The WaveFinder signal environment reflects the cautious market tone. While the Sentiment 4% gauge suggests some bullish undercurrent, the low percentage of stocks above their 40-day SMA (28.35%) indicates limited breadth. Continuation signals are moderate, and the market will most likely be defensive.

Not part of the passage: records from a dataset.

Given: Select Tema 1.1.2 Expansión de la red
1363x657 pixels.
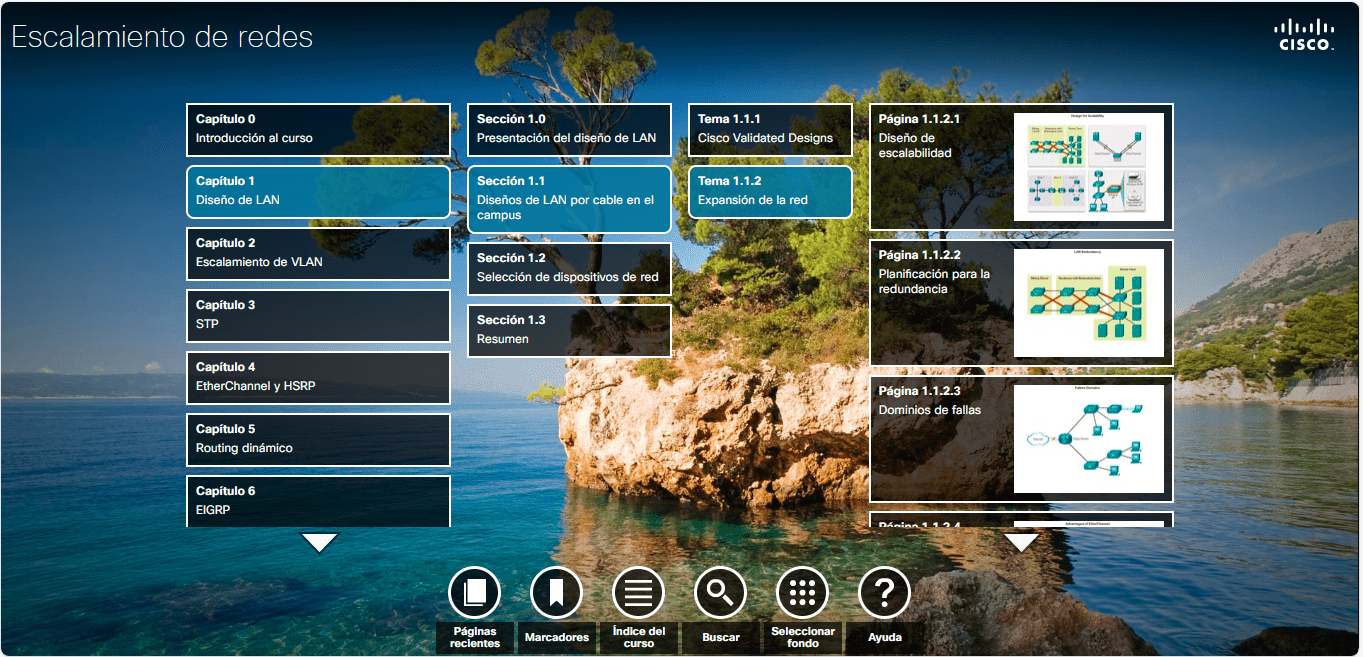Looking at the screenshot, I should point(770,192).
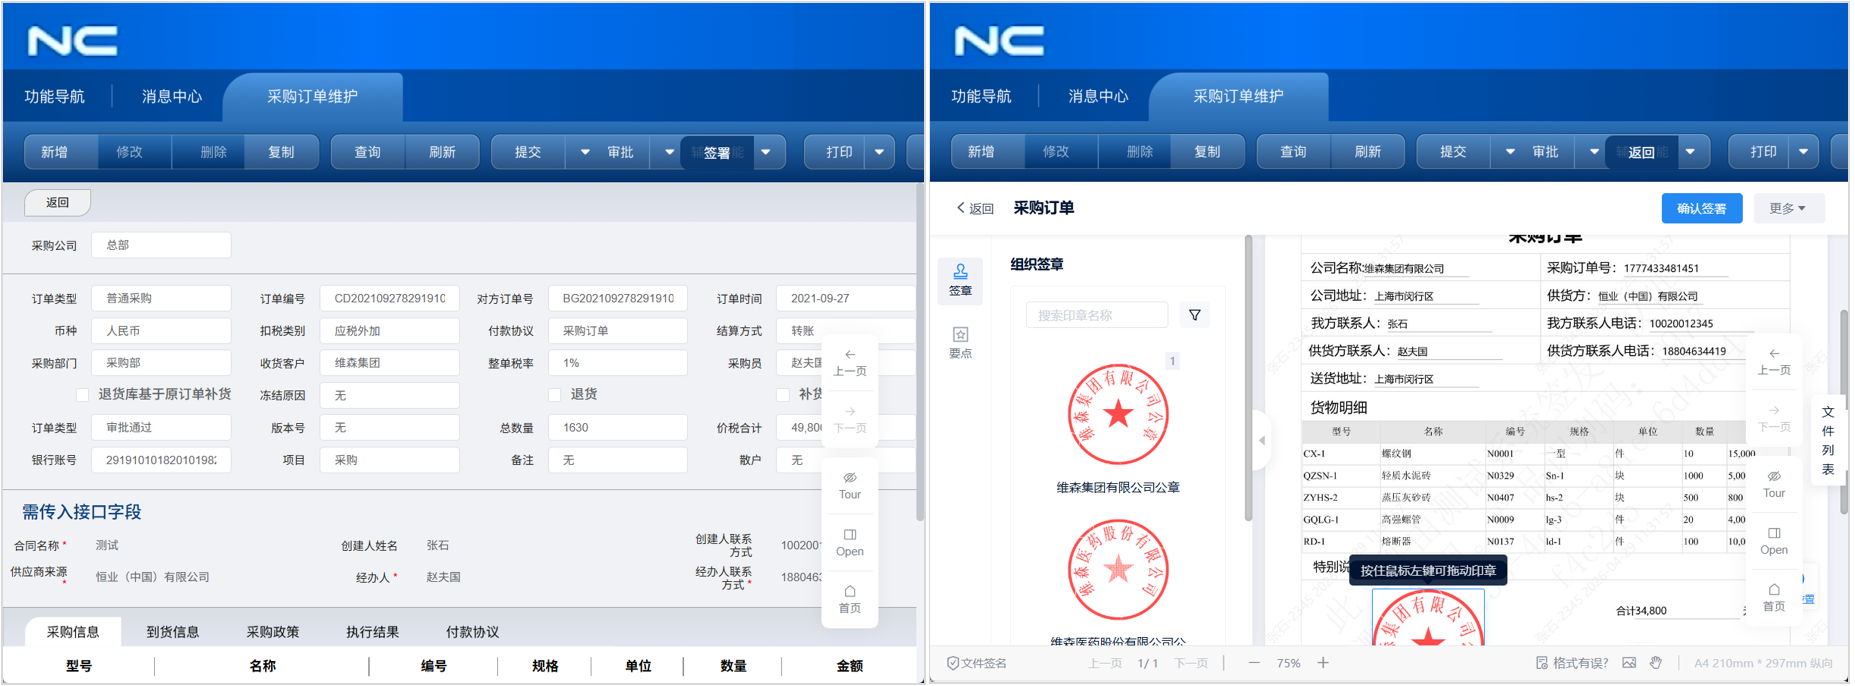Click the 文件签名 shield icon
The width and height of the screenshot is (1855, 686).
tap(952, 663)
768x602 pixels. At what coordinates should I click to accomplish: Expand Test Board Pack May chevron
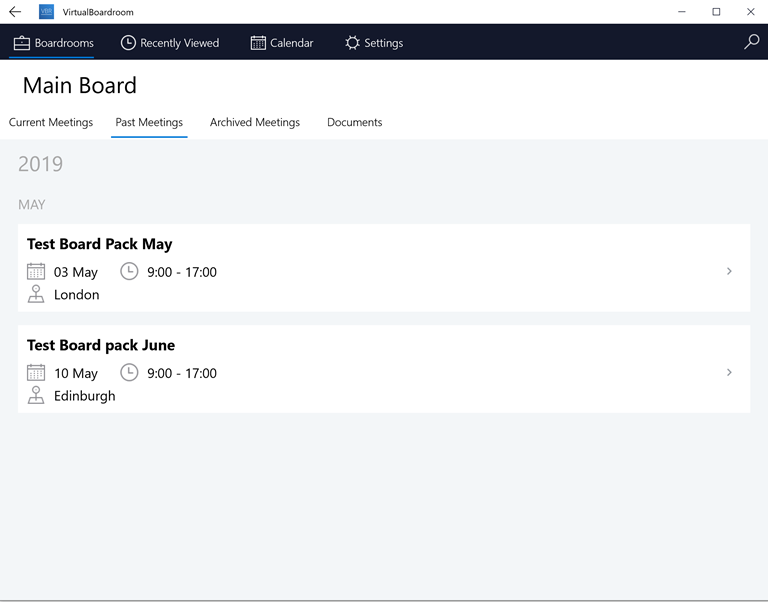729,271
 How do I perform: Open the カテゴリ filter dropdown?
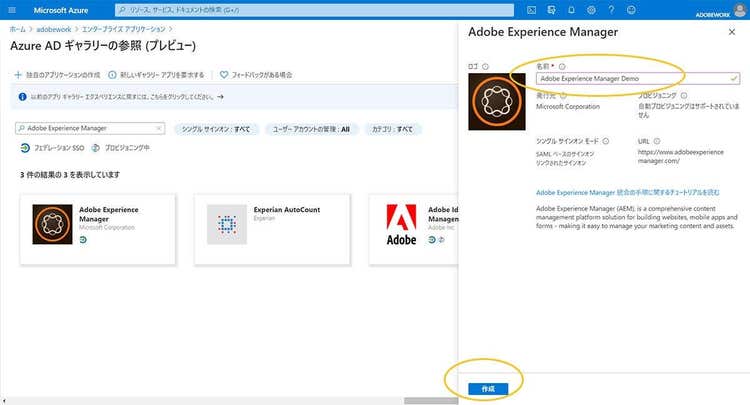[391, 129]
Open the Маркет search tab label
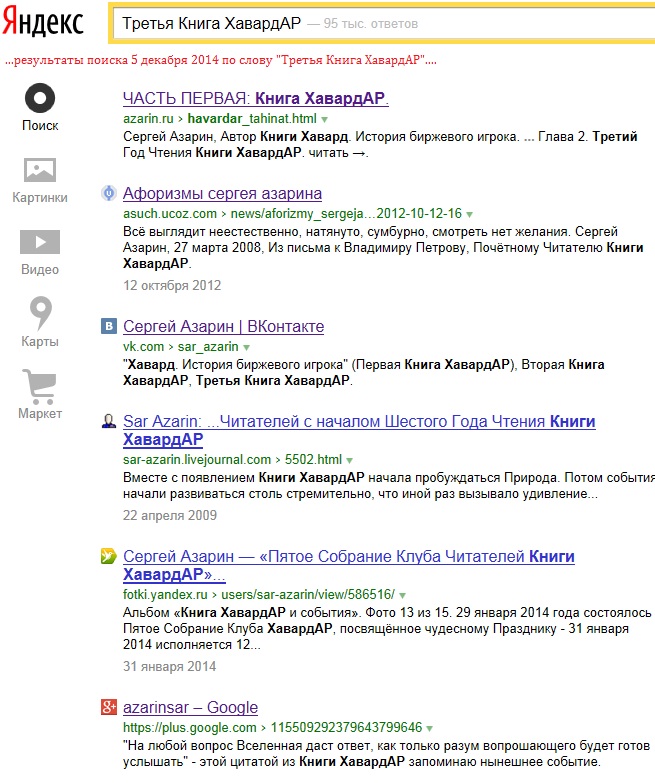The width and height of the screenshot is (655, 783). pos(40,413)
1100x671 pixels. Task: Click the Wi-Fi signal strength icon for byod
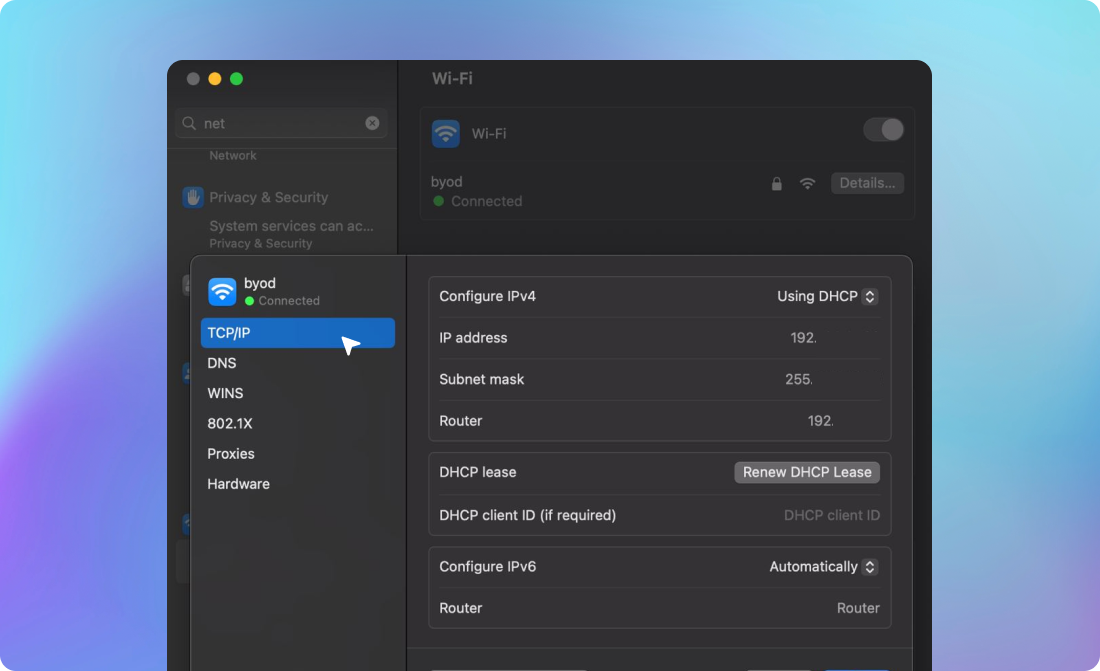pyautogui.click(x=807, y=183)
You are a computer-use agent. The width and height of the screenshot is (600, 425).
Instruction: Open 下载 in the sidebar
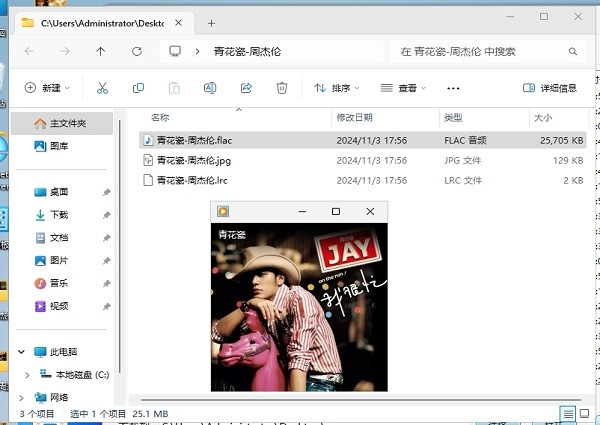tap(58, 215)
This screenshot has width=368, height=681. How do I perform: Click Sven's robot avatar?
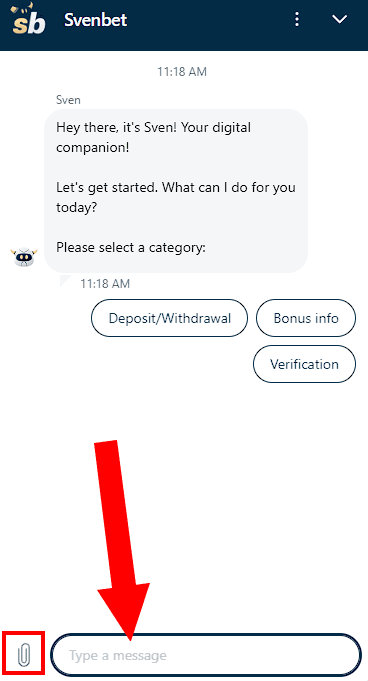[24, 258]
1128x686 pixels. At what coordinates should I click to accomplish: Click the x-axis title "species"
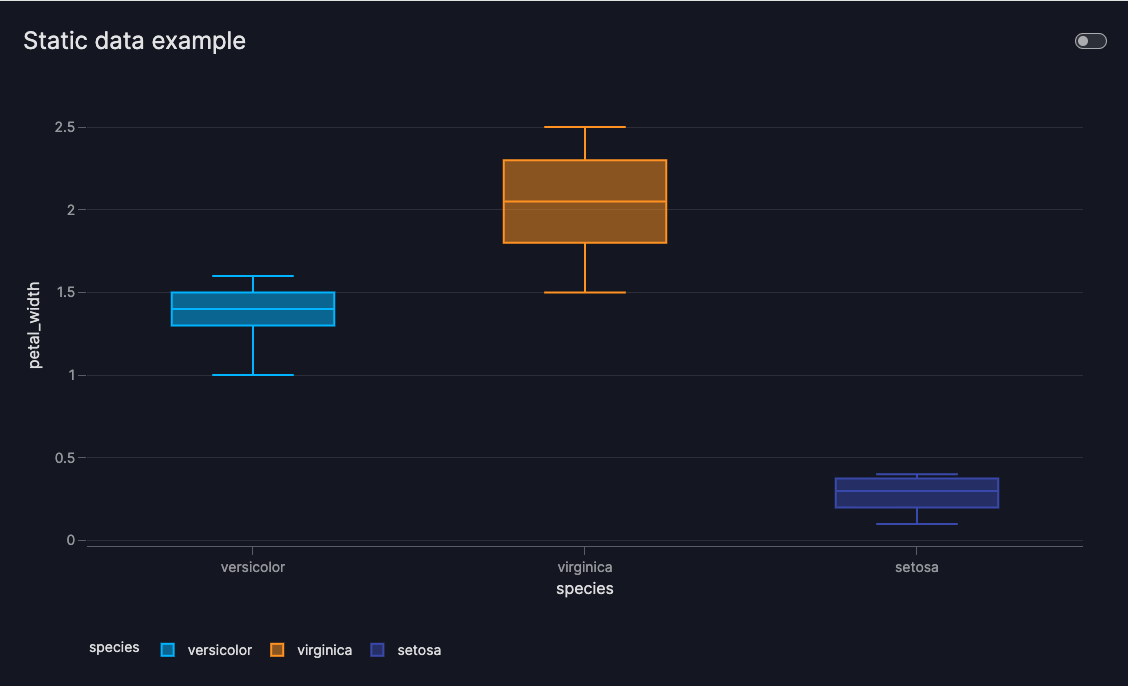(585, 589)
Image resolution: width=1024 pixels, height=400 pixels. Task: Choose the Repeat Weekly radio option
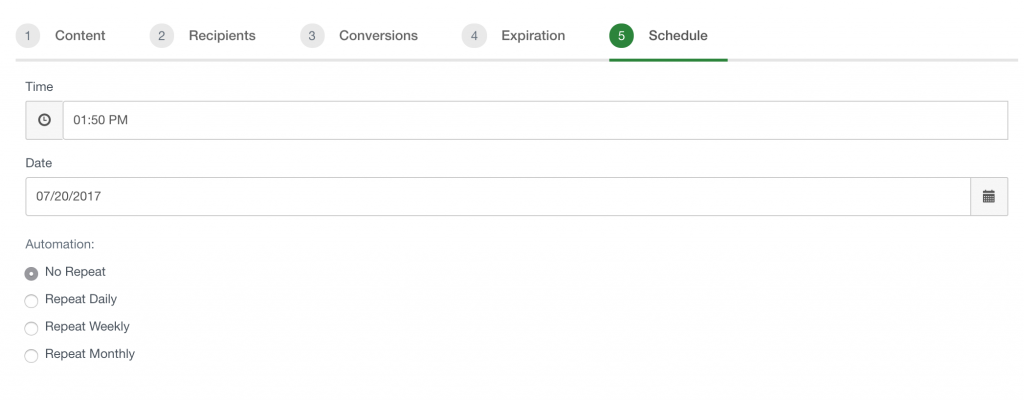tap(31, 328)
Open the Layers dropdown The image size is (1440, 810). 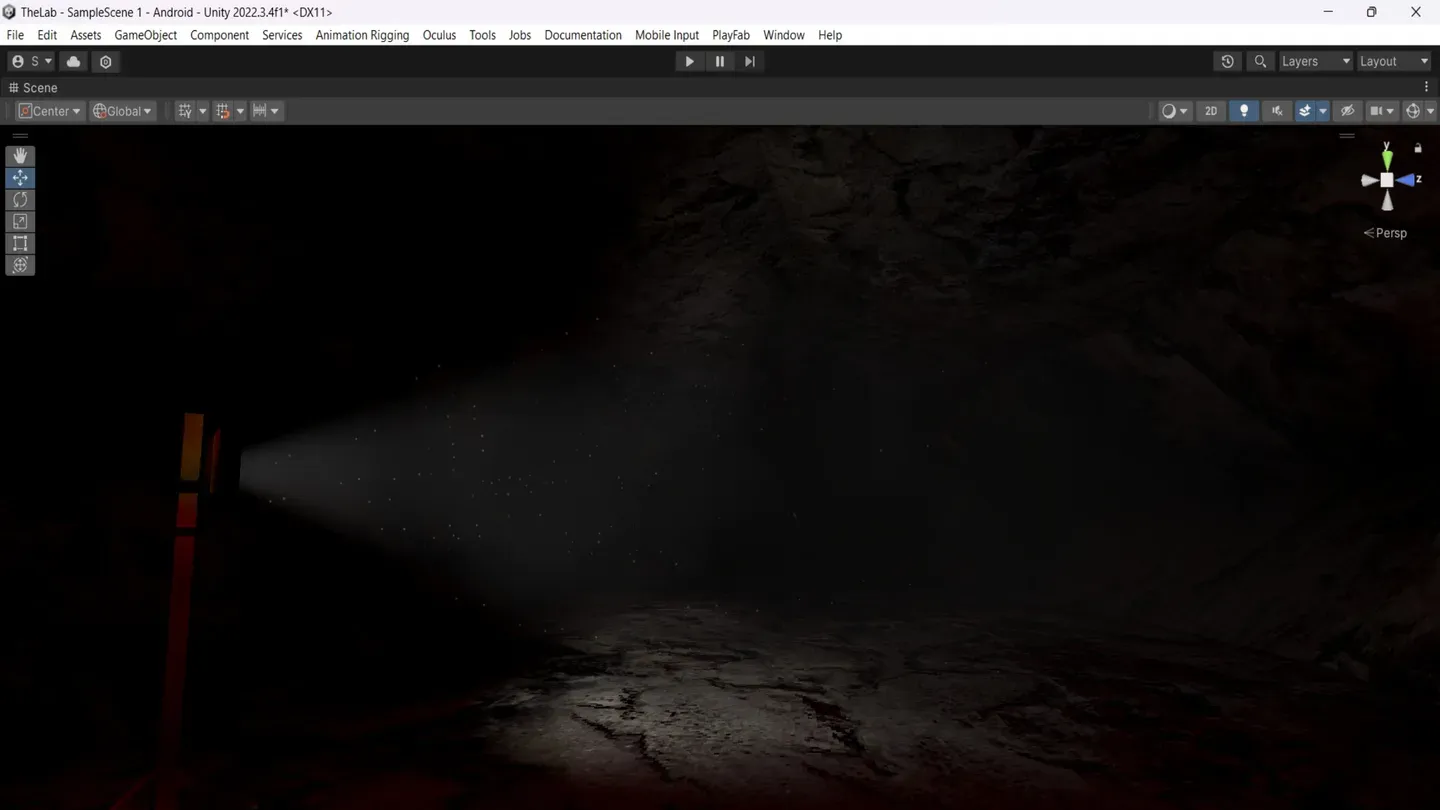[x=1314, y=61]
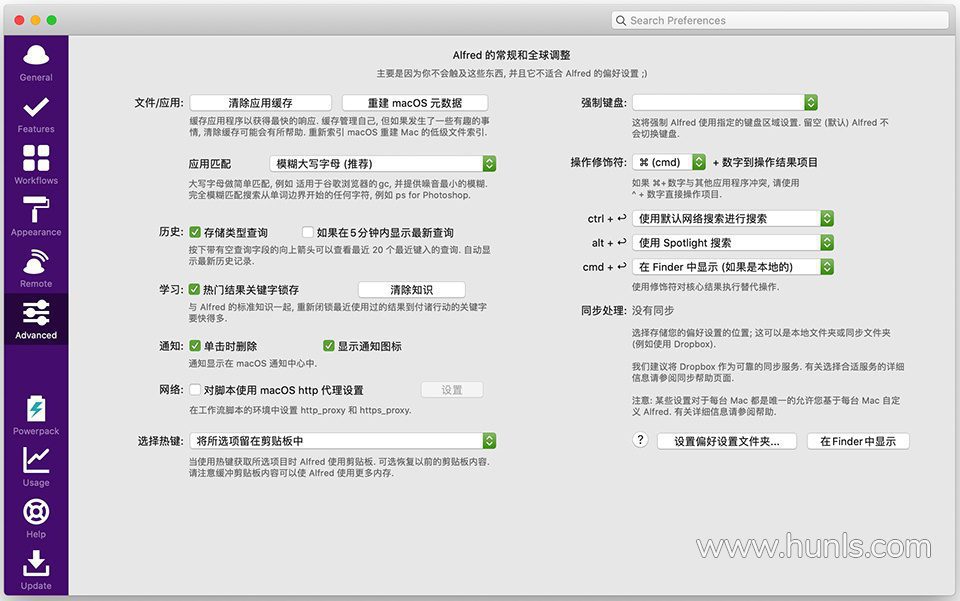Open the Powerpack section
Screen dimensions: 960x601
pyautogui.click(x=36, y=415)
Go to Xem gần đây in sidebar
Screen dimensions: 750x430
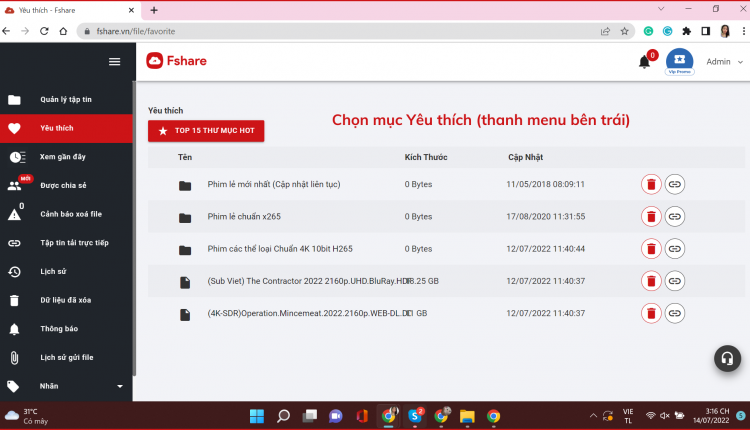click(66, 157)
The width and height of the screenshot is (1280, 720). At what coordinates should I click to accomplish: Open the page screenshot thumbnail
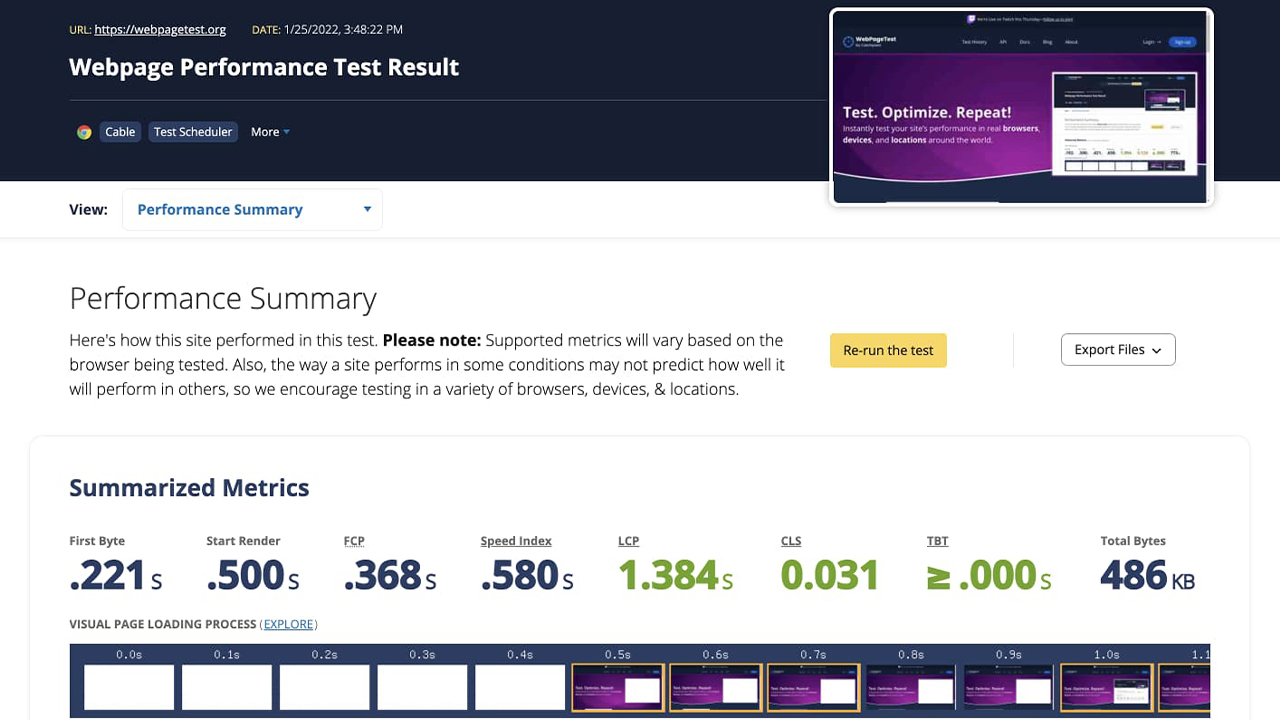(1020, 105)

Top setups worth watching include NKLR and DTIL from the continuation scan, signaling possible short coverings.
Breadth remains constrained as the percentage of stocks above their 40 SMA is showing continued weakness.

Today’s Watchlist

  • BNO — Oil prices are rising due to heightened geopolitical tensions, presenting a potential catalyst.
  • OLPX — Acquisition announcement provides a clear upside catalyst; look for continuation. 2LYNCH is a possible setup.
  • NAVN — Better-than-expected Q4 results and guidance; potential for a continuation breakout. 2LYNCH.
  • ADMA — Downgrade catalyst could trigger a significant downside move if selling pressure intensifies.
  • DTIL —Strong continuation setup today in Medical sector. RVOL very low at 0.1.

Action Codes of the Day

CRT Controlled Risk Taking — With geopolitical risks and choppy market action, a considered approach is warranted. 28.35% of stocks are above their 40-day SMA, showing a weakness in the market.
COUGAR Patience play — With the Iran conflict still unresolved, a longer wait may be needed to better understand the underlying catalysts facing the market’s recent down-turn.